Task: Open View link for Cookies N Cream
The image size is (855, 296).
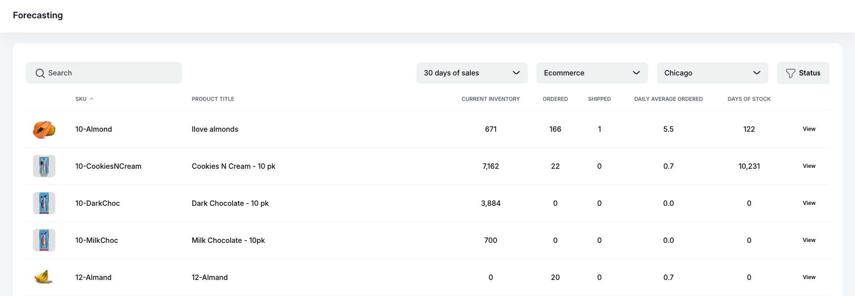Action: click(x=809, y=166)
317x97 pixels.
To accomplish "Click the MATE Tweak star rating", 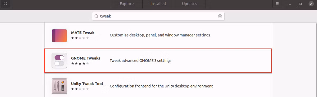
□ □ □ □
* Problem details:
Pictures stay out, but everything else in the records must be output exactly.

* Response below:
Task: Open View link for Cookies N Cream
The image size is (855, 296).
Action: click(x=809, y=166)
317x97 pixels.
To accomplish "Click the MATE Tweak star rating", 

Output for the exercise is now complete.